Solution type	$x_1^{*}$	$x_2^{*}$
Lower boundary, x1	$\text{max}(x_1^{\mathit{\text{min}}},\frac{{\beta }_1}{{\alpha }_1})$	$\text{min}(x_2^{\mathit{\text{max}}},x_2^{\mathit{\text{bound}}})$
Lower boundary, x2	$\text{min}(x_1^{\mathit{\text{max}}},x_1^{\mathit{\text{bound}}})$	$\text{max}(x_2^{\mathit{\text{min}}},\frac{{\beta }_2}{{\alpha }_2})$
Interior	Numerically solve for $(x_1^{*},x_2^{*})$: $-2k_Q{\alpha }_1{(x_1^{*})}^2+(2a_2{\alpha }_1+k_Q({\beta }_1-C_1))x_1^{*}+a_2(C_1-{\beta }_1)$ $=-2k_Q{\alpha }_2{(x_2^{*})}^2+(2a_1{\alpha }_2+k_Q({\beta }_2-C_2))x_2^{*}+a_1(C_2-{\beta }_2)$ or $-2k_{IA}{\alpha }_1{(x_1^{*})}^2+(2b_2{\alpha }_1+k_{IA}({\beta }_1-C_1))x_1^{*}+b_2(C_1-{\beta }_1)$ $=-2k_{IA}{\alpha }_2{(x_2^{*})}^2+(2b_1{\alpha }_2+k_{IA}({\beta }_2-C_2))x_2^{*}+b_1(C_2-{\beta }_2)$ $x_2^{*}=\frac{{\beta }_2-C_2\pm \sqrt{{(C_2-{\beta }_2)}^2-4{\alpha }_2[{\alpha }_1{(x_1^{*})}^2+(C_1-{\beta }_1)x_1^{*}-B]}}{2{\alpha }_2}$

where the term $x_1^{\mathit{\text{bound}}}$ is the nonnegative minimum of $\frac{{\beta }_1-C_1\pm \sqrt{{(C_1-{\beta }_1)}^2-4{\alpha }_1[{\alpha }_2{(x_2^{\mathit{\text{min}}})}^2+(C_2-{\beta }_2)x_2^{\mathit{\text{min}}}-B]}}{2{\alpha }_1}$ and $x_2^{\mathit{\text{bound}}}$ is the nonnegative minimum of $\frac{{\beta }_2-C_2\pm \sqrt{{(C_2-{\beta }_2)}^2-4{\alpha }_2[{\alpha }_1{(x_1^{\mathit{\text{min}}})}^2+(C_1-{\beta }_1)x_1^{\mathit{\text{min}}}-B]}}{2{\alpha }_2}$.

Estimation of Overlap Factors for the Example of ART, PrEP, and CBE in the US

We used simulation results from a dynamic model of treatment and prevention among MSM in the US¹⁰ to develop estimation methods for k_Q and k_IA. We determined that the constants k_Q and k_IA depend on HIV incidence in the population, efficacy of treatment and prevention in terms of a₁ and b₁ and ε_i, time horizon T, and the initial size of the susceptible population, for $k_Q=\frac{(\text{average incidence})\times a_1\times {\epsilon }_i\times (33.5)\mathit{\text{ln}}(T)}{(\#\text{initially susceptible})}$ and $k_{IA}=\frac{(\text{average incidence})\times b_1\times {\epsilon }_i\times (3t-(7570)(\text{average incidence})+188)}{(\#\text{initially susceptible})}$. Overlap is inversely proportional to the initial size of the susceptible population.

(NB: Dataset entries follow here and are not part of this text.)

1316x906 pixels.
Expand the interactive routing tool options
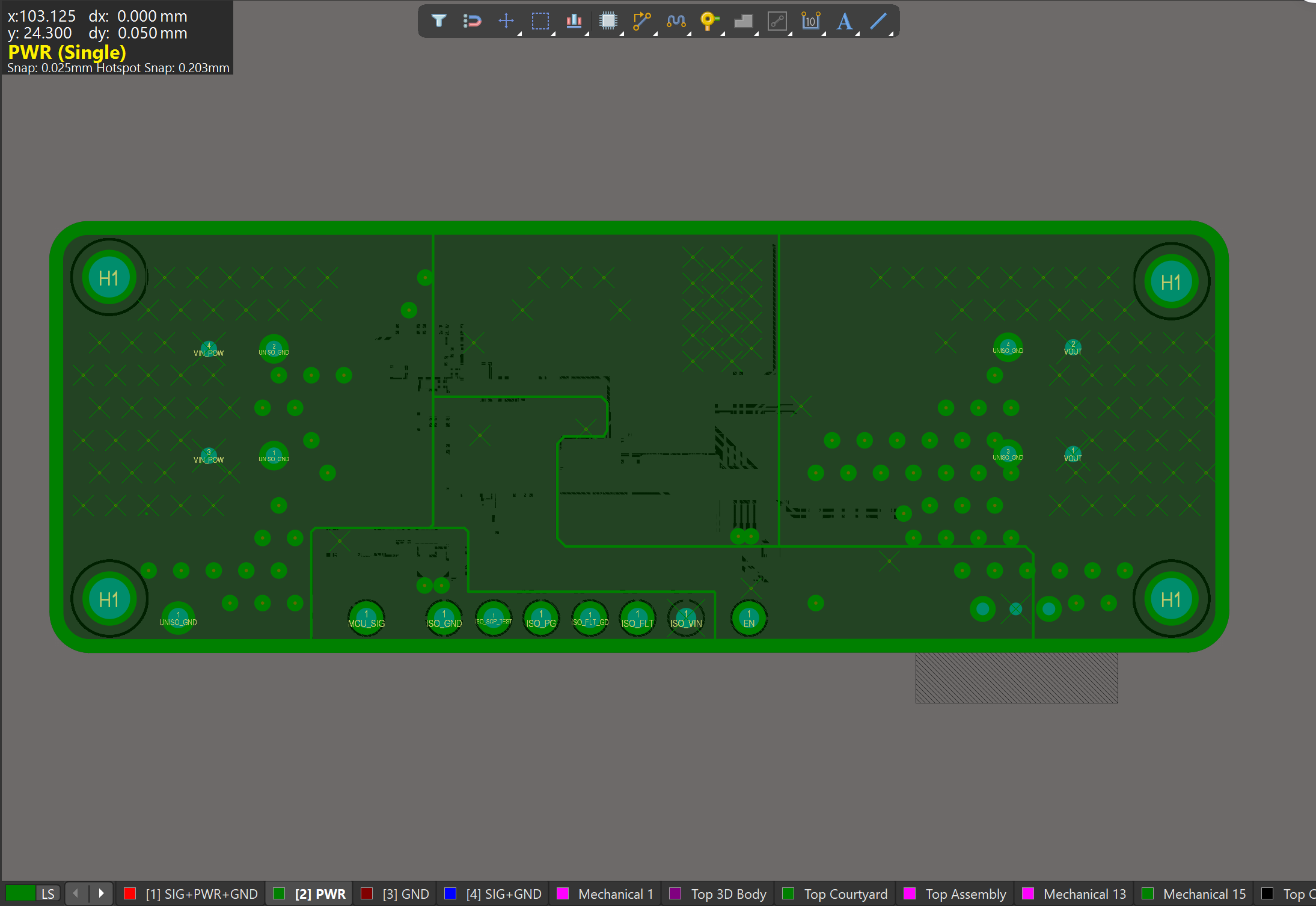pos(655,34)
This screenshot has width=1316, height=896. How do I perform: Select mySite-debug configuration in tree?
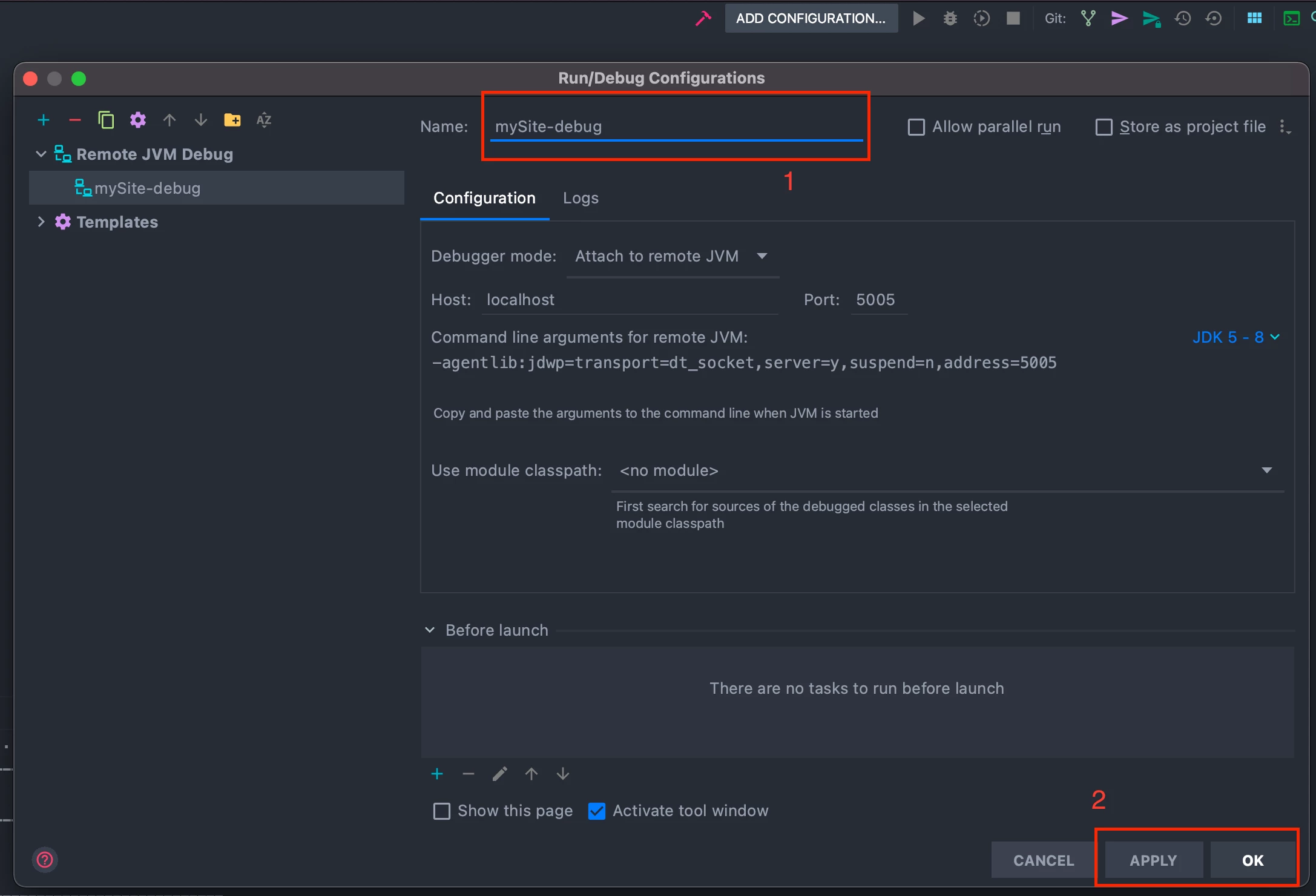[147, 188]
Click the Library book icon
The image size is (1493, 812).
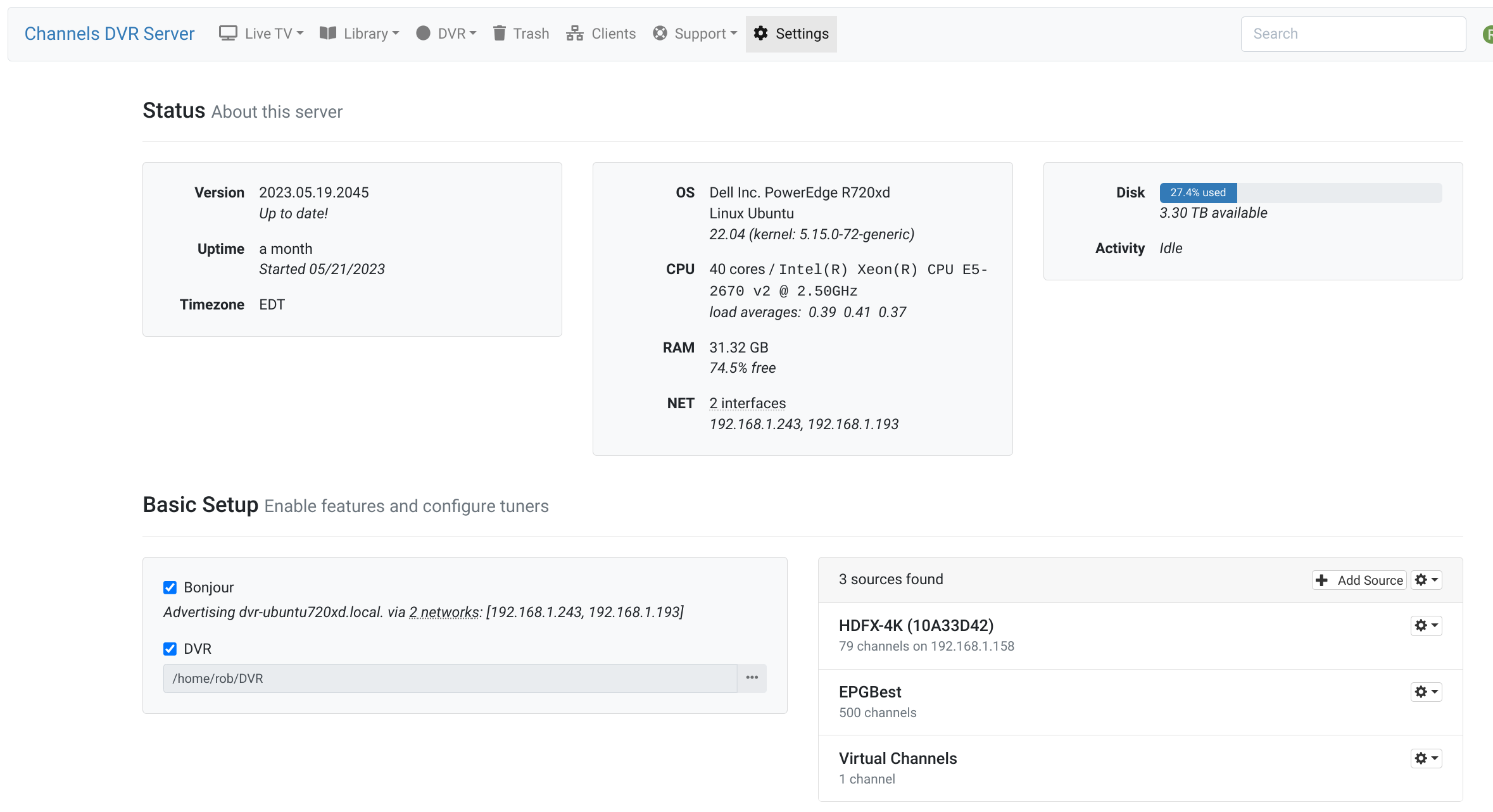point(327,34)
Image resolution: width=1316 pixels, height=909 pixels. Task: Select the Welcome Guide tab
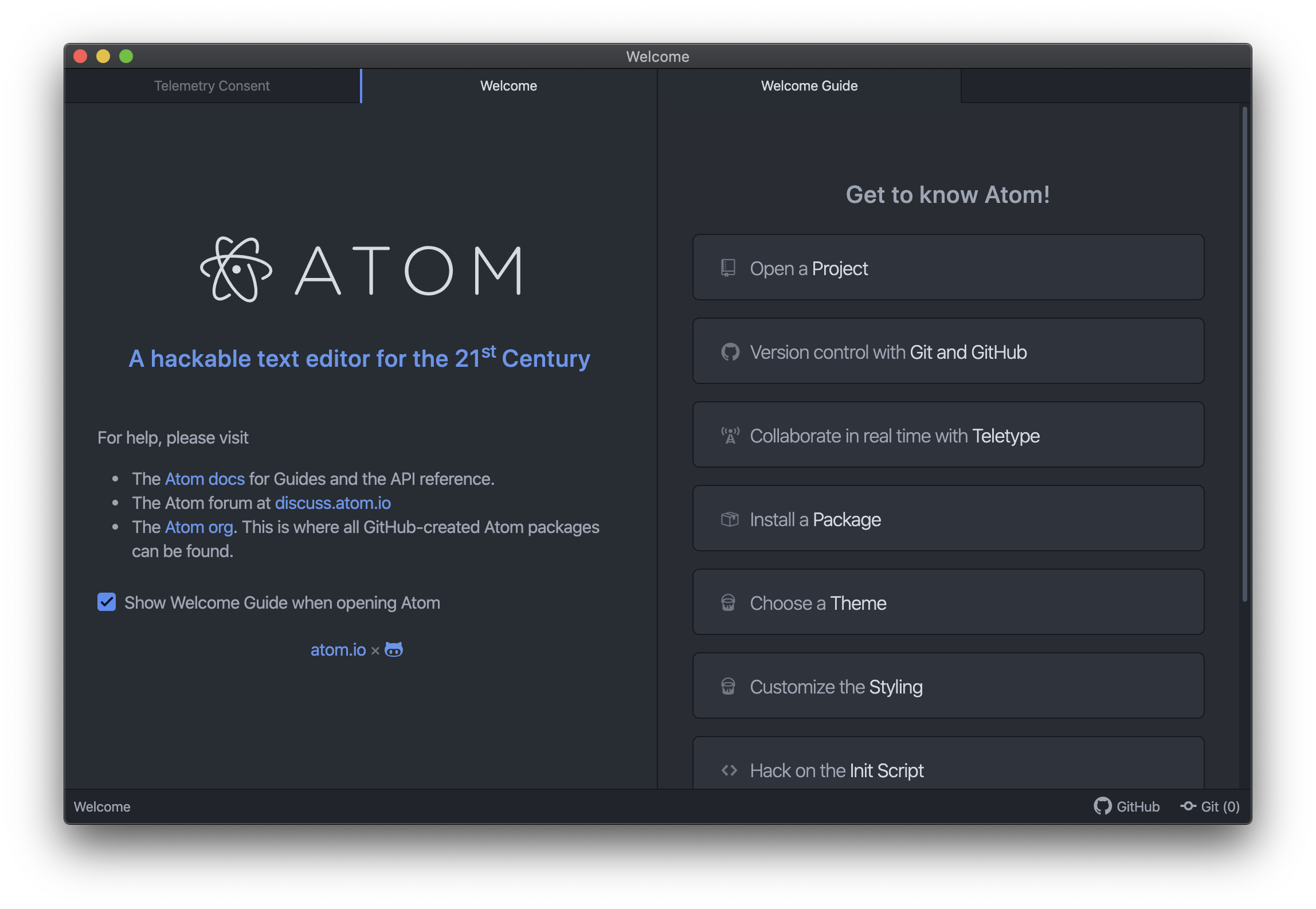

This is intuitive: when the susceptible population is large, treatment and prevention programs will be spread among many people, whereas when the susceptible population is small, both programs are trying to protect the same people. Overlap increases with a₁ and b₁ and ε_i, which is also intuitive because the magnitude of the overlap depends on the magnitude of health benefits from each intervention. QALYs gained are slightly less affected by overlap than are infections averted, since some fraction of the QALYs gained are due to benefits to the individuals being treated, and those QALYs are not affected by concurrent implementation of a prevention program.

When solving the two-program case of P2, we assume the budget would always be fully utilized. One can imagine that if k_Q or k_IA were large enough, the objective function would begin to decrease at some threshold of x₁ and x₂ and so health benefits would be greater if implementation did not go beyond that point. However, because k_Q and k_IA are likely to be very small relative to a_i and b_i, we assume that increasing x₁ and x₂ always yields positive health outcomes, and thus the budget constraint would always be binding.